======== DATA SHOWN

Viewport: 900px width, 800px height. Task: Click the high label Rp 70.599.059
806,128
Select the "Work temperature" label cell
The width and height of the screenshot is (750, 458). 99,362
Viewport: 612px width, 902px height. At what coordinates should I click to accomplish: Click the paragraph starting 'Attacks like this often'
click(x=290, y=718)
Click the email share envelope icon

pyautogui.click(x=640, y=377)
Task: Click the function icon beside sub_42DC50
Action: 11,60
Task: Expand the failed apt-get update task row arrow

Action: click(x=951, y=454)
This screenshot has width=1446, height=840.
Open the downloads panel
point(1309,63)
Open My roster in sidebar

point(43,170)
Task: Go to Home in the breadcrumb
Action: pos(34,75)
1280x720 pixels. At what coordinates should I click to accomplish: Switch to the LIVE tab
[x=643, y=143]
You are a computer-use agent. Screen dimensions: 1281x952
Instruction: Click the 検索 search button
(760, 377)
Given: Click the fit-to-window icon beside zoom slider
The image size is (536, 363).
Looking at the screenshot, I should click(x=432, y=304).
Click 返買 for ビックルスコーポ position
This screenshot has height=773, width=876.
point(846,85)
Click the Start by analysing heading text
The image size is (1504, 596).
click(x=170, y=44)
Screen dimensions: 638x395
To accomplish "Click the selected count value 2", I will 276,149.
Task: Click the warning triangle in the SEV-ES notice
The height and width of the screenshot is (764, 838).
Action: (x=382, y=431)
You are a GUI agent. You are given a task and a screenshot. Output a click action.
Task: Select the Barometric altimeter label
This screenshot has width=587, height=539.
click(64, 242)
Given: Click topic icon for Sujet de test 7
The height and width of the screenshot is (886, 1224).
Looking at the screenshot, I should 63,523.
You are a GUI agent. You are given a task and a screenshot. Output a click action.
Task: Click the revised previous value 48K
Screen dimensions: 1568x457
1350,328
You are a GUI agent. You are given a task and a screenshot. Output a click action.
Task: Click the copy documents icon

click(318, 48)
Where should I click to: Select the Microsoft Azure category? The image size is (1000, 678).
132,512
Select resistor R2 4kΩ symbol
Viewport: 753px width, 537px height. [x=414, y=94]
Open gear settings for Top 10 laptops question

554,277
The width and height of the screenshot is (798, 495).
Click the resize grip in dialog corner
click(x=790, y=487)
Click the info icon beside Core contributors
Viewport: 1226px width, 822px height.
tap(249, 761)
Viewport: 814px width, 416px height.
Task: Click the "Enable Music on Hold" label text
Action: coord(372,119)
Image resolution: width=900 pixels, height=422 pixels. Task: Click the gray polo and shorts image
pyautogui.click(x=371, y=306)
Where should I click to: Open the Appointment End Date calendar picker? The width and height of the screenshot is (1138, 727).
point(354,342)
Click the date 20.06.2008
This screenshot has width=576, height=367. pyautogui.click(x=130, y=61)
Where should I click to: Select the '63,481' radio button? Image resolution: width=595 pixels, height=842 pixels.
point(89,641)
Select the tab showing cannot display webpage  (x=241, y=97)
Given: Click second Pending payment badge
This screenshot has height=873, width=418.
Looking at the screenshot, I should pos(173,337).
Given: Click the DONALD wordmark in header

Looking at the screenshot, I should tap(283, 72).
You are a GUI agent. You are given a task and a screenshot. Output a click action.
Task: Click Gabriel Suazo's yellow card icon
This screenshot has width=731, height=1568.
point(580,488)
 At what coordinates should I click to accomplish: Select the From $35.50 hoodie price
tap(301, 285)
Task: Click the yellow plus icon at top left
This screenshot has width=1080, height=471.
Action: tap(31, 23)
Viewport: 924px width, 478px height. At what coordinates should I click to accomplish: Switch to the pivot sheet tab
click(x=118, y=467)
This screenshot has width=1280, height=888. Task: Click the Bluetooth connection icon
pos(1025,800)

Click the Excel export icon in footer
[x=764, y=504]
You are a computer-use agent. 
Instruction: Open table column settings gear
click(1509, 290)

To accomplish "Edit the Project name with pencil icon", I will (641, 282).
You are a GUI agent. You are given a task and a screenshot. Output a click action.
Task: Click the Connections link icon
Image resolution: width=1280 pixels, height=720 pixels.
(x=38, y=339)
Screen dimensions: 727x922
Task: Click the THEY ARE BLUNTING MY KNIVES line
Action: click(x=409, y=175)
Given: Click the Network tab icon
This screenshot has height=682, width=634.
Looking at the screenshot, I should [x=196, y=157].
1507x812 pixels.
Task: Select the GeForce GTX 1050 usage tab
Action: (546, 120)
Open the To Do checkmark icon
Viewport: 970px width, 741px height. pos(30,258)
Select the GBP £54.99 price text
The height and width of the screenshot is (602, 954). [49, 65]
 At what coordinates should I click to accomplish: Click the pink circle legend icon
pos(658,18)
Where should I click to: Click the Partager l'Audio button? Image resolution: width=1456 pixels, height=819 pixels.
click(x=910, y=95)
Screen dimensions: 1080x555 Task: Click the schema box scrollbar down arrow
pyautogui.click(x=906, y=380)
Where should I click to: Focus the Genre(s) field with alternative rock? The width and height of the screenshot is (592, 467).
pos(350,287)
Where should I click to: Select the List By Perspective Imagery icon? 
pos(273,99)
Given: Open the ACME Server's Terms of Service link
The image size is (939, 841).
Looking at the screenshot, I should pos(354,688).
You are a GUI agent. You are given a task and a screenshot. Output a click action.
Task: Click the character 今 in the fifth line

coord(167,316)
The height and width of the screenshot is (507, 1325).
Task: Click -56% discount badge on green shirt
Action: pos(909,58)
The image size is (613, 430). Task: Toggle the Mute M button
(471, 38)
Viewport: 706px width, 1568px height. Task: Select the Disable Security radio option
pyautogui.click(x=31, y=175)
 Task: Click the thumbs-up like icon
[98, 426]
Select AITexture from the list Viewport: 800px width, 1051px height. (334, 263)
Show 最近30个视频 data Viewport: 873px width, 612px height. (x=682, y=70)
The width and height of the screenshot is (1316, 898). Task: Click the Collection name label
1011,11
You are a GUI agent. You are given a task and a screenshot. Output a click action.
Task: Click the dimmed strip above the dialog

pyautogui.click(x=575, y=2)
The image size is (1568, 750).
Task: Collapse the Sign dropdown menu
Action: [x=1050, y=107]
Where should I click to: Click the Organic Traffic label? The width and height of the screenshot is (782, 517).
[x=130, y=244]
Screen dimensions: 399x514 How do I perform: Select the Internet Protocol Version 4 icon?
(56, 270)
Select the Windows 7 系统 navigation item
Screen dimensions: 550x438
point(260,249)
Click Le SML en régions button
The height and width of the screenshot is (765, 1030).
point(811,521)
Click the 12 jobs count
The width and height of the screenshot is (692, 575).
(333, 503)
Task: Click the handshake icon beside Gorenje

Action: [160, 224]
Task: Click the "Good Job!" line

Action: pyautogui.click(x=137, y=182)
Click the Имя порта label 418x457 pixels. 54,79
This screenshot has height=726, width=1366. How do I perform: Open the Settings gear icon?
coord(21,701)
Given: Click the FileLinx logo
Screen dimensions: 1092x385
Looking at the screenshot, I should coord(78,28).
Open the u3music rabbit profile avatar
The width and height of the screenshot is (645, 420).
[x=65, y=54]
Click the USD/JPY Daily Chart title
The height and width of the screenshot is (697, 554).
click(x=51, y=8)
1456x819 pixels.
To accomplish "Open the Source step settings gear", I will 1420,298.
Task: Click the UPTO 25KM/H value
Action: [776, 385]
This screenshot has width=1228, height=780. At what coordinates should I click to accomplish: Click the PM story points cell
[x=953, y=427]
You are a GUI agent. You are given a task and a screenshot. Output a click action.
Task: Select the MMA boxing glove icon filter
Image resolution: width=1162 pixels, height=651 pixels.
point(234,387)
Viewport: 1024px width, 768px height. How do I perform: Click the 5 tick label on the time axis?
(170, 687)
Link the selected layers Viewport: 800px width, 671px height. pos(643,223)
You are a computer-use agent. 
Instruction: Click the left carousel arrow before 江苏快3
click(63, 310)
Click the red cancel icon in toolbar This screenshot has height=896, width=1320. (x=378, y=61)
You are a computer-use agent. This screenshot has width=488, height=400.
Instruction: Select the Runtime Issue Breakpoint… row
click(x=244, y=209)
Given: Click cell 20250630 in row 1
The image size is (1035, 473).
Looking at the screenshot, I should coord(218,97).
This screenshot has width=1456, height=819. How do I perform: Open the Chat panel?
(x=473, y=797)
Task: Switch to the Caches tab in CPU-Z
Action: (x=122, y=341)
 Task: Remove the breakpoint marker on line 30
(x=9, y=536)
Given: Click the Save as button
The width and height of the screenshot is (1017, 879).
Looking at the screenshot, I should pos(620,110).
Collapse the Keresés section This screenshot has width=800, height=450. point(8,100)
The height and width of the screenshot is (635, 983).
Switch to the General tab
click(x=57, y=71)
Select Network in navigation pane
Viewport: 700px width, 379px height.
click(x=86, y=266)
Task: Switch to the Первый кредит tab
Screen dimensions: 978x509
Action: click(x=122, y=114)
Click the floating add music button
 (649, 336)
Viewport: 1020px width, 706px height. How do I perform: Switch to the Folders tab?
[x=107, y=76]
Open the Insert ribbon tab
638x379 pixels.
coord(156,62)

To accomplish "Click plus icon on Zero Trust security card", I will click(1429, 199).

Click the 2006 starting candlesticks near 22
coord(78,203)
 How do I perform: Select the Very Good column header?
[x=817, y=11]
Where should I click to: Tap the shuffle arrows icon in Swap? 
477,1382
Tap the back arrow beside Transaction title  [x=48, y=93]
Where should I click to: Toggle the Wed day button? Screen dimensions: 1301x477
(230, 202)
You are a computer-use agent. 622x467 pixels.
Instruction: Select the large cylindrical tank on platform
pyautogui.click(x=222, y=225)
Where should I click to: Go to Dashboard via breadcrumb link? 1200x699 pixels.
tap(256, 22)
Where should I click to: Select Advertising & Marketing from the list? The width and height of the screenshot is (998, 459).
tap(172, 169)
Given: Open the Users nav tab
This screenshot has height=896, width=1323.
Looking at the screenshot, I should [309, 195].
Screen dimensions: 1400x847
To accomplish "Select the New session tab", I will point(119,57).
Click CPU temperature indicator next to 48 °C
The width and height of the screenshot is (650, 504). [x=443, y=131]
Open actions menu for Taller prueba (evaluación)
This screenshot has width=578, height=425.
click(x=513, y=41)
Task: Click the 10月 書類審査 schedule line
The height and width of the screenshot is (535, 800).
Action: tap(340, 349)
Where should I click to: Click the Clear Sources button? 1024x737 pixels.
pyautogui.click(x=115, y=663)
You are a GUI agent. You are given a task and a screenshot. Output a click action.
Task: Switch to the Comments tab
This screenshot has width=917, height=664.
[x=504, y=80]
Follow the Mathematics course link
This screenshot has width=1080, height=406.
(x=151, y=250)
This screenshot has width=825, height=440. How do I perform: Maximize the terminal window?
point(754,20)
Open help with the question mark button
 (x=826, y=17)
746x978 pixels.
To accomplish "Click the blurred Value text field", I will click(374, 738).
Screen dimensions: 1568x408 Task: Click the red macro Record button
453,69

================

Among the entries above, how many lines hold the string "selected"? Give the number by itself.

**YOUR RESPONSE:** 2